## Material to process
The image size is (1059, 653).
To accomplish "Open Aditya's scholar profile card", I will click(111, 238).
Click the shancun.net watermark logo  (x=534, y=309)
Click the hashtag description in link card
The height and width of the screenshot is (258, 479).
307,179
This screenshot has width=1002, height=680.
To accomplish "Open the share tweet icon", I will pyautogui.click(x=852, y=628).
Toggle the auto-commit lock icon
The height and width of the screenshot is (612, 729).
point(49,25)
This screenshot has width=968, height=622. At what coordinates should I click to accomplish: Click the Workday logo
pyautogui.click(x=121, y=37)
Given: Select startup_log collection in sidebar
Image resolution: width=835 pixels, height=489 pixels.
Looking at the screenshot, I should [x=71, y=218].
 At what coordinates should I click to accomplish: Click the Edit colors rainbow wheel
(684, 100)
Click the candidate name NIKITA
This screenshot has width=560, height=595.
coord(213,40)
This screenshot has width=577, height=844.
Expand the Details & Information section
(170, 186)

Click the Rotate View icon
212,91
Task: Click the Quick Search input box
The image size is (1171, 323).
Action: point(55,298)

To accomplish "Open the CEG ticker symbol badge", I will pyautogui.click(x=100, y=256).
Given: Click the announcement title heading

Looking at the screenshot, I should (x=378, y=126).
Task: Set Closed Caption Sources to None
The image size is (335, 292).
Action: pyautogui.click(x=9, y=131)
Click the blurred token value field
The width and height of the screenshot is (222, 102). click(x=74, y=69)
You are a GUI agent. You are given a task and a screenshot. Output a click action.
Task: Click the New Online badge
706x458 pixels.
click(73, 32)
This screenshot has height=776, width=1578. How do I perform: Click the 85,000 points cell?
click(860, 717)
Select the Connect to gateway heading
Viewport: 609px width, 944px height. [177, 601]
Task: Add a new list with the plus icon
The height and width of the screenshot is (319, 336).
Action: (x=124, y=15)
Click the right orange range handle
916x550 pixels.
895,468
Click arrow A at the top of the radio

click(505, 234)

## Prompt
Please restate word for word only the lines running from the line that contains "The height and width of the screenshot is (319, 336)." to the final line of the listing above.

## Response to this task
The height and width of the screenshot is (319, 336).
Action: (x=124, y=15)
Click the right orange range handle
916x550 pixels.
895,468
Click arrow A at the top of the radio

click(505, 234)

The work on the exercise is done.